London, Paris, Rome, New York. If civilization needed an icon, “the city” would be it. Half of humanity now lives in urban areas, a figure heading for 75 percent in coming decades.

Or maybe not. The sprawling North American city in particular is a product of the cheap energy and profligate consumption of a materially exuberant age that is rapidly coming to an end. Cities may well confront a triple specter of climate change, scarcity of energy and resources, and broken supply lines. Even the generally conservative U.S. National Intelligence Council (NIC) recently predicted that global demand for energy, food and water could easily outstrip supplies over the next decade or so, triggering trade-disrupting international conflicts.

This is unfamiliar ground. Since World War II, politicians and planners have shaped cities with no regard for resource use or ecological concerns. Today’s land-grabbing, auto-dominated, fuel-inefficient metropolises have evolved into parasitic black holes, sucking in excessive megatons of energy and materials from all over the globe and spewing out volumes of (often toxic) waste. In North America, buildings and urban infrastructure account for 40 percent of material consumption and a third of energy use. High-income cities have an ecological footprint—the dispersed area of land and water required to supply their needs and assimilate their wastes—that is several hundred times larger than their political areas.

All this must change. Climate science indicates that to have even a chance of avoiding a catastrophic increase in mean global temperature, the worldwide economy must be largely de­carbonized by 2050. The NIC argues that the U.S. should actually complete its transition by 2025. Such goals pose an unprecedented challenge to urban authorities at all levels.

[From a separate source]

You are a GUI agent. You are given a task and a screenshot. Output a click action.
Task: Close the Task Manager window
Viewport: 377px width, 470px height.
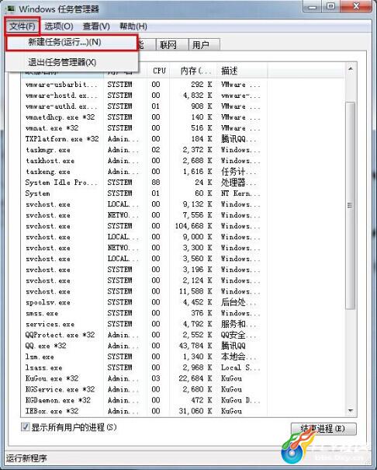point(356,6)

To begin to meet that challenge, state and municipal governments must create the land-use legislation and zoning bylaws that urban planners need to consolidate metropolitan areas and smartly raise their density. Compact cities can boost their inherent urban efficiencies to unprecedented heights by exploiting the following characteristics:

  • A high proportion of multiple-family housing, which reduces per capita consumption of land, infrastructure and just about everything else.
  • Multiple options for recycling, reuse and remanufacturing of materials, along with skilled people for those activities.
  • Car-free mobility, through investments that make walking, cycling and public transit viable.
  • Co-generation of electricity and use of industrial waste heat to reduce per capita energy consumption.
  • Improved livability with cleaner air, easy access to amenities, and a greater proximity of shopping and employment.

Efficiency gains are not enough, however. Sustainability and security demand that cities become more self-reliant. Urban designers must rethink cities as complete ecosystems. The most resilient option might be a bioregional city-state in which a densely built-up core is surrounded by supportive systems. Without becoming isolationist, such bioregions would produce much of their own food, fiber and water and recycle their waste. By being less reliant on imports, they would be partially insulated from climate vagaries, global resource shortages and distant military conflicts. And because inhabitants would depend on local ecosystems, they would have a powerful incentive (currently absent) to manage their resources more sustainably. The aggregate effect would be global sustainability.

Seem over the top? Perhaps. But our rethinking of cities must match the challenge. Scientists are deeply worried; you should be, too. If we can’t save our cities, we won’t save ourselves.

Note: This article was originally printed with the title, "More Sustainable Cities".